Instructions for the task: Each record is to be written out exactly as it appears.
** Source data follows **
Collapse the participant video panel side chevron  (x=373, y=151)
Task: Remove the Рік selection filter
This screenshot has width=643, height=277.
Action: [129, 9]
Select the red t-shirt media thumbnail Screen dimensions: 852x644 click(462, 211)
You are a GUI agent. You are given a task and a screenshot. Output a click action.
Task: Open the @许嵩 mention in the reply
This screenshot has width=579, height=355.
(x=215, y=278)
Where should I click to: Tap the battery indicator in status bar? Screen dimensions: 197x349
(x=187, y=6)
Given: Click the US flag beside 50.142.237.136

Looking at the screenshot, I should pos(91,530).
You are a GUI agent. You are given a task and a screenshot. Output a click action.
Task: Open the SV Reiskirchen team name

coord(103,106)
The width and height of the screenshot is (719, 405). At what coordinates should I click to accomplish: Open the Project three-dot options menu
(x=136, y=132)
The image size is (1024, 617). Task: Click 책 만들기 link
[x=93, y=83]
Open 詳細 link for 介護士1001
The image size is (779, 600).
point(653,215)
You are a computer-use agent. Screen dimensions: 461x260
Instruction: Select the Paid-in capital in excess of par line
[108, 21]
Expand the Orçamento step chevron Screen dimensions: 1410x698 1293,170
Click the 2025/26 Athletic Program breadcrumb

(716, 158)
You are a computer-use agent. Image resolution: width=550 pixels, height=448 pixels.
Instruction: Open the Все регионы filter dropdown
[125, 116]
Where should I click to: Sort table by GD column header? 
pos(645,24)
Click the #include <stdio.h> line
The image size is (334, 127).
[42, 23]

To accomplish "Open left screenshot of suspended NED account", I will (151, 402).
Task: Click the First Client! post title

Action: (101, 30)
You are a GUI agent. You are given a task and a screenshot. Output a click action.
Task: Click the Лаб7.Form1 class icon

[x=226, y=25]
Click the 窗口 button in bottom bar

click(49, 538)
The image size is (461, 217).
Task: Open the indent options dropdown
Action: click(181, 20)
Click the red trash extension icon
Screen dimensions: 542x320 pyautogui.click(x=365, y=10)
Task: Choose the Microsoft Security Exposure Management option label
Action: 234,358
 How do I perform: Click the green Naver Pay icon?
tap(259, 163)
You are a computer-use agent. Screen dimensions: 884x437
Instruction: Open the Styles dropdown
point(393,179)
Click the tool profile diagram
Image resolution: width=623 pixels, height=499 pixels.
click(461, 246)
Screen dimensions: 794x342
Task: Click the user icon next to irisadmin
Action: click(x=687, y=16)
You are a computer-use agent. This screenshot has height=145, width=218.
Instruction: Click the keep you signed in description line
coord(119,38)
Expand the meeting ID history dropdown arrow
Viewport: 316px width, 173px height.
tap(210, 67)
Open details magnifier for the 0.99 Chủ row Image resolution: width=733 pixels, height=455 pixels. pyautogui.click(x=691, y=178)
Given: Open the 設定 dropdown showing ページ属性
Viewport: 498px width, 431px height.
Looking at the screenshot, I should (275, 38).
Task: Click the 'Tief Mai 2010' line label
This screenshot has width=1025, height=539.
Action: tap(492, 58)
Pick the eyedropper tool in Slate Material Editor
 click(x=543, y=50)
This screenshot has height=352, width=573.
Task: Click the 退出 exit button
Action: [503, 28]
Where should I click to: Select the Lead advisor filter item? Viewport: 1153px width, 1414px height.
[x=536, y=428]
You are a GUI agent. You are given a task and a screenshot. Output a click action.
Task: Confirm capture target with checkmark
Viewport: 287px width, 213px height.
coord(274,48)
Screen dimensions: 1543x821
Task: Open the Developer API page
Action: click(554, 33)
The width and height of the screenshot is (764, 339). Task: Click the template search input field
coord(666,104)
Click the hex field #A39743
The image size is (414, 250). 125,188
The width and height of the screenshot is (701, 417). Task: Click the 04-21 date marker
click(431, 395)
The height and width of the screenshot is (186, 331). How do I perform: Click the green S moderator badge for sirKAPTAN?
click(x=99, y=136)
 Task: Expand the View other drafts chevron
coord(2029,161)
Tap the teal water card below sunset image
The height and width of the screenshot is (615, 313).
** End of Source data **
Response box:
Collapse the participant video panel side chevron  (x=373, y=151)
Task: Remove the Рік selection filter
This screenshot has width=643, height=277.
Action: [129, 9]
Select the red t-shirt media thumbnail Screen dimensions: 852x644 click(462, 211)
You are a GUI agent. You are given a task and a screenshot. Output a click action.
Task: Open the @许嵩 mention in the reply
This screenshot has width=579, height=355.
(x=215, y=278)
Where should I click to: Tap the battery indicator in status bar? Screen dimensions: 197x349
(x=187, y=6)
Given: Click the US flag beside 50.142.237.136

Looking at the screenshot, I should pos(91,530).
You are a GUI agent. You are given a task and a screenshot. Output a click action.
Task: Open the SV Reiskirchen team name

coord(103,106)
The width and height of the screenshot is (719, 405). At what coordinates should I click to accomplish: Open the Project three-dot options menu
(x=136, y=132)
The image size is (1024, 617). Task: Click 책 만들기 link
[x=93, y=83]
Open 詳細 link for 介護士1001
The image size is (779, 600).
point(653,215)
You are a computer-use agent. Screen dimensions: 461x260
Instruction: Select the Paid-in capital in excess of par line
[108, 21]
Expand the Orçamento step chevron Screen dimensions: 1410x698 1293,170
Click the 2025/26 Athletic Program breadcrumb

(716, 158)
You are a computer-use agent. Image resolution: width=550 pixels, height=448 pixels.
Instruction: Open the Все регионы filter dropdown
[125, 116]
Where should I click to: Sort table by GD column header? 
pos(645,24)
Click the #include <stdio.h> line
The image size is (334, 127).
[42, 23]

To accomplish "Open left screenshot of suspended NED account", I will (151, 402).
Task: Click the First Client! post title

Action: (101, 30)
You are a GUI agent. You are given a task and a screenshot. Output a click action.
Task: Click the Лаб7.Form1 class icon

[x=226, y=25]
Click the 窗口 button in bottom bar

click(49, 538)
The image size is (461, 217).
Task: Open the indent options dropdown
Action: click(181, 20)
Click the red trash extension icon
Screen dimensions: 542x320 pyautogui.click(x=365, y=10)
Task: Choose the Microsoft Security Exposure Management option label
Action: 234,358
 How do I perform: Click the green Naver Pay icon?
tap(259, 163)
You are a computer-use agent. Screen dimensions: 884x437
Instruction: Open the Styles dropdown
point(393,179)
Click the tool profile diagram
Image resolution: width=623 pixels, height=499 pixels.
click(461, 246)
Screen dimensions: 794x342
Task: Click the user icon next to irisadmin
Action: click(x=687, y=16)
You are a computer-use agent. This screenshot has height=145, width=218.
Instruction: Click the keep you signed in description line
coord(119,38)
Expand the meeting ID history dropdown arrow
Viewport: 316px width, 173px height.
tap(210, 67)
Open details magnifier for the 0.99 Chủ row Image resolution: width=733 pixels, height=455 pixels. pyautogui.click(x=691, y=178)
Given: Open the 設定 dropdown showing ページ属性
Viewport: 498px width, 431px height.
Looking at the screenshot, I should (275, 38).
Task: Click the 'Tief Mai 2010' line label
This screenshot has width=1025, height=539.
Action: tap(492, 58)
Pick the eyedropper tool in Slate Material Editor
 click(x=543, y=50)
This screenshot has height=352, width=573.
Task: Click the 退出 exit button
Action: [503, 28]
Where should I click to: Select the Lead advisor filter item? Viewport: 1153px width, 1414px height.
[x=536, y=428]
You are a GUI agent. You are given a task and a screenshot. Output a click action.
Task: Confirm capture target with checkmark
Viewport: 287px width, 213px height.
coord(274,48)
Screen dimensions: 1543x821
Task: Open the Developer API page
Action: click(554, 33)
The width and height of the screenshot is (764, 339). Task: Click the template search input field
coord(666,104)
Click the hex field #A39743
The image size is (414, 250). 125,188
The width and height of the screenshot is (701, 417). Task: Click the 04-21 date marker
click(431, 395)
The height and width of the screenshot is (186, 331). How do I perform: Click the green S moderator badge for sirKAPTAN?
click(x=99, y=136)
 Task: Expand the View other drafts chevron
coord(2029,161)
Tap the teal water card below sunset image
The height and width of the screenshot is (615, 313).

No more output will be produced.